Seaton explained that the decrease in security budgets is not an indication that corporate decision-makers are no longer seeing security as an important part of the business. Most organizations that have invested heavily on their security infrastructure in the past have now reached “operations maintenance” mode, sustaining past technology investments and keeping them up-to-date, he said. “We’re certainly not having to invest the same amount of money as we did in the start-up [phase].”
Obtaining the right kind of information from security metrics at the right time to satisfy the reporting requirements of C-level executives has also presented some challenges for CISOs, said Kark.
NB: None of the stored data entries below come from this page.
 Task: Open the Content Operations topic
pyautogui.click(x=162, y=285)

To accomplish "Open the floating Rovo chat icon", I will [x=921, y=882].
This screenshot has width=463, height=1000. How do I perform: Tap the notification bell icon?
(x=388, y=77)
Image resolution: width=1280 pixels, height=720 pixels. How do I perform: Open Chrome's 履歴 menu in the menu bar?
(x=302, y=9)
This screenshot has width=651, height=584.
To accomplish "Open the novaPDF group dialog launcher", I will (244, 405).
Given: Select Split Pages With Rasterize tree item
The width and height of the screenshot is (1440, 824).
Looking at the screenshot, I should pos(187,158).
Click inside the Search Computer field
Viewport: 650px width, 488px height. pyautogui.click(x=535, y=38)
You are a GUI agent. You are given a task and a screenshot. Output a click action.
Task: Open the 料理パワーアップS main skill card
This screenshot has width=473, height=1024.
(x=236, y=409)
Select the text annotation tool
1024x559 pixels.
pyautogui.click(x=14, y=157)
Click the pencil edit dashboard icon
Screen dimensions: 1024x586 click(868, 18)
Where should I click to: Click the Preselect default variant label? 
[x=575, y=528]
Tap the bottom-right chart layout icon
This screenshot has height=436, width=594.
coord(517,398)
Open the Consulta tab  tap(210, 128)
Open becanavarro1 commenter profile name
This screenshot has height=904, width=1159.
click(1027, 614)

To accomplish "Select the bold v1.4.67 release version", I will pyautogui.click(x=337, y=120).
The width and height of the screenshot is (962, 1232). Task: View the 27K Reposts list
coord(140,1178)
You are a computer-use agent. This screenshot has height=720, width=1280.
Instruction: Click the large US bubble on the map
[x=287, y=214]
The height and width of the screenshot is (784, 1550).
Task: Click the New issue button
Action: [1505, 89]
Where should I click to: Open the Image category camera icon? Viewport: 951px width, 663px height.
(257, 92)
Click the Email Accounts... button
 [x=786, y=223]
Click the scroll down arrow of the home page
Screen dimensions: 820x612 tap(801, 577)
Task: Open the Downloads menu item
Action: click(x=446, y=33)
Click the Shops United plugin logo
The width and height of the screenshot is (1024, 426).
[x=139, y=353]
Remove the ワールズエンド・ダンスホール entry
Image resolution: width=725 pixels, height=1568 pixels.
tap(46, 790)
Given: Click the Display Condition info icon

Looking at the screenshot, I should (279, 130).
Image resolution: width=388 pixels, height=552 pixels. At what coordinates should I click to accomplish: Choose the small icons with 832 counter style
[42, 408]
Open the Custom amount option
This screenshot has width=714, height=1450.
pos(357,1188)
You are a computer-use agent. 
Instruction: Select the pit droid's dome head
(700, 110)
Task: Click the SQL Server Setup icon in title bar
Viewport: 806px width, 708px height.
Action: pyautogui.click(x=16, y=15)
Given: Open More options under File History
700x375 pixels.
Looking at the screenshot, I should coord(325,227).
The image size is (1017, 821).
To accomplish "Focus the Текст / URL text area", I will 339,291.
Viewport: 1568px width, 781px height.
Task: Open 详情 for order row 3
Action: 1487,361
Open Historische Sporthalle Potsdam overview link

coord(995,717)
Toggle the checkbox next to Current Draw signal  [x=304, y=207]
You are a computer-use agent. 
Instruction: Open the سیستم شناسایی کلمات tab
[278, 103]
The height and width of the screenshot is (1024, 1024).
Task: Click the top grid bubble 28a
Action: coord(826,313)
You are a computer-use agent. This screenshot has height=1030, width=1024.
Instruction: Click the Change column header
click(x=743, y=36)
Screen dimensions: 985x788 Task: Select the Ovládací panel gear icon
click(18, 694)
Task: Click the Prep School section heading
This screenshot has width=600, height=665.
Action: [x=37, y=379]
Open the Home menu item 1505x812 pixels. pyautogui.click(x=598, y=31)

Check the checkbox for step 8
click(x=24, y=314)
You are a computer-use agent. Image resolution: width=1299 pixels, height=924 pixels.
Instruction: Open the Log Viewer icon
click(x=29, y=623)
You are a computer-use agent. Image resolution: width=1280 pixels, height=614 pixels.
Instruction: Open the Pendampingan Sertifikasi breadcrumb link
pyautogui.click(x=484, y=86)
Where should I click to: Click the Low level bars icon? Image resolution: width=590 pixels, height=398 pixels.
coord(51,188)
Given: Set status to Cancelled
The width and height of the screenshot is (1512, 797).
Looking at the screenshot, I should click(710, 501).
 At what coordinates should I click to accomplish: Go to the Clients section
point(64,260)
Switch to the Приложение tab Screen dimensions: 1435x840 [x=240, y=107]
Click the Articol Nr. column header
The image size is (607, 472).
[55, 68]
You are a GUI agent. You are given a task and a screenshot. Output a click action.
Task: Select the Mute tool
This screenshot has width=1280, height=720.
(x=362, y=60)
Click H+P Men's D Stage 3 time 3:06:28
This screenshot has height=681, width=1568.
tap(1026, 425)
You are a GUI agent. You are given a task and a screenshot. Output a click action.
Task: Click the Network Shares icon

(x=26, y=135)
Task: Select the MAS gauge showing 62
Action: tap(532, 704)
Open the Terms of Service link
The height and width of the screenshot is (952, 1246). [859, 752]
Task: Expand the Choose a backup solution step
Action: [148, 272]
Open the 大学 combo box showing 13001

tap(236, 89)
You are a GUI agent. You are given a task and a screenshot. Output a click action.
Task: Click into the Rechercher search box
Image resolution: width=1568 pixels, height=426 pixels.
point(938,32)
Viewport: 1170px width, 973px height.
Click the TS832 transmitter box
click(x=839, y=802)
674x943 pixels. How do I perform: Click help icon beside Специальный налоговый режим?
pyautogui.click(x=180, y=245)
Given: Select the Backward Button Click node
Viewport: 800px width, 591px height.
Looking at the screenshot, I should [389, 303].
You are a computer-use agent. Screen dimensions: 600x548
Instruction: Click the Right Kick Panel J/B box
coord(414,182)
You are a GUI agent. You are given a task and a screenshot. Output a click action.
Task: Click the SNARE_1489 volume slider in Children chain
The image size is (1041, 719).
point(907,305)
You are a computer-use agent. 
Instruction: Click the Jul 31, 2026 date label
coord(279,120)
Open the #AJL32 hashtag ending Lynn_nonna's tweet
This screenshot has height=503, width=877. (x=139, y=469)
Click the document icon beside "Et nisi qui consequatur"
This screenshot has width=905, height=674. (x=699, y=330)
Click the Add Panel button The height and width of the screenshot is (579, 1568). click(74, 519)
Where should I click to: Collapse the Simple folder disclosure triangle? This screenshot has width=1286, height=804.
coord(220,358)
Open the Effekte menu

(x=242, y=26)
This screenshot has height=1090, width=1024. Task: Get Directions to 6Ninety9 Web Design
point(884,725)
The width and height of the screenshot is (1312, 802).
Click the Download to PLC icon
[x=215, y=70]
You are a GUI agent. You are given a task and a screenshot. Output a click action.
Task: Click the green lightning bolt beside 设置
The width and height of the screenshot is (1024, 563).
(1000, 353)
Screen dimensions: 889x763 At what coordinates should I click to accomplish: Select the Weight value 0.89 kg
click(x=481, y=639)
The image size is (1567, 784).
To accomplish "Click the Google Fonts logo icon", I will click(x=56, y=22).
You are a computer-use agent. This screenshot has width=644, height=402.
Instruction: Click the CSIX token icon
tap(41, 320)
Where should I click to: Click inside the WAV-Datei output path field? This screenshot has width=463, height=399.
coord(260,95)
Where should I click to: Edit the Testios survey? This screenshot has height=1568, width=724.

“Reporting the status of (the) security initiatives of multiple business units can be a tricky proposition,” wrote Kark. “Some managers may be reluctant to share status with other business units, while others may be comfortable and willing.”
He added that business units also need to be monitored and measured individually to ensure that each one is not introducing risks that are unacceptable to the business.
Forrester recommended three steps for developing information security metrics that involve both operations and business-centric measurements.
“Defining a set of operational metrics is a security manager’s highest priority,” said Kark.
The first phase of developing security metrics, according to Kark, centres on protecting the enterprise, which involves configuring security controls, identifying the gaps and providing measurements that determine the level of security of the organization.
In the second phase, security managers should add metrics that link the security objectives to business goals and risk tolerance, and ensure that identified risks are addressed quickly and appropriately, according to Kark.
In the last phase, security managers are encouraged to add metrics that focus on comprehensive risk management.
By combining metrics input from the first phase with external threat environment, security managers can present a solid analysis for future security directions, said Kark.
SSHA’s Seaton said that integrating security metrics with the organization’s risk management framework enabled his department to present a more comprehensive and compelling business case to the senior executives. SSHA began implementing security metrics about five years ago, but it only started to integrate it with the agency’s risk management system over a year ago, said Seaton.
He explained, “Looking back two or three years ago, I was honestly challenged getting traction with my executive colleagues for support…on security, but when I started [presenting it from the perspective of] the real business risks for the organization and the (business) consequences of a virus attack, then translate that into lost productivity and sale, all of a sudden [senior executives] start paying much more attention.”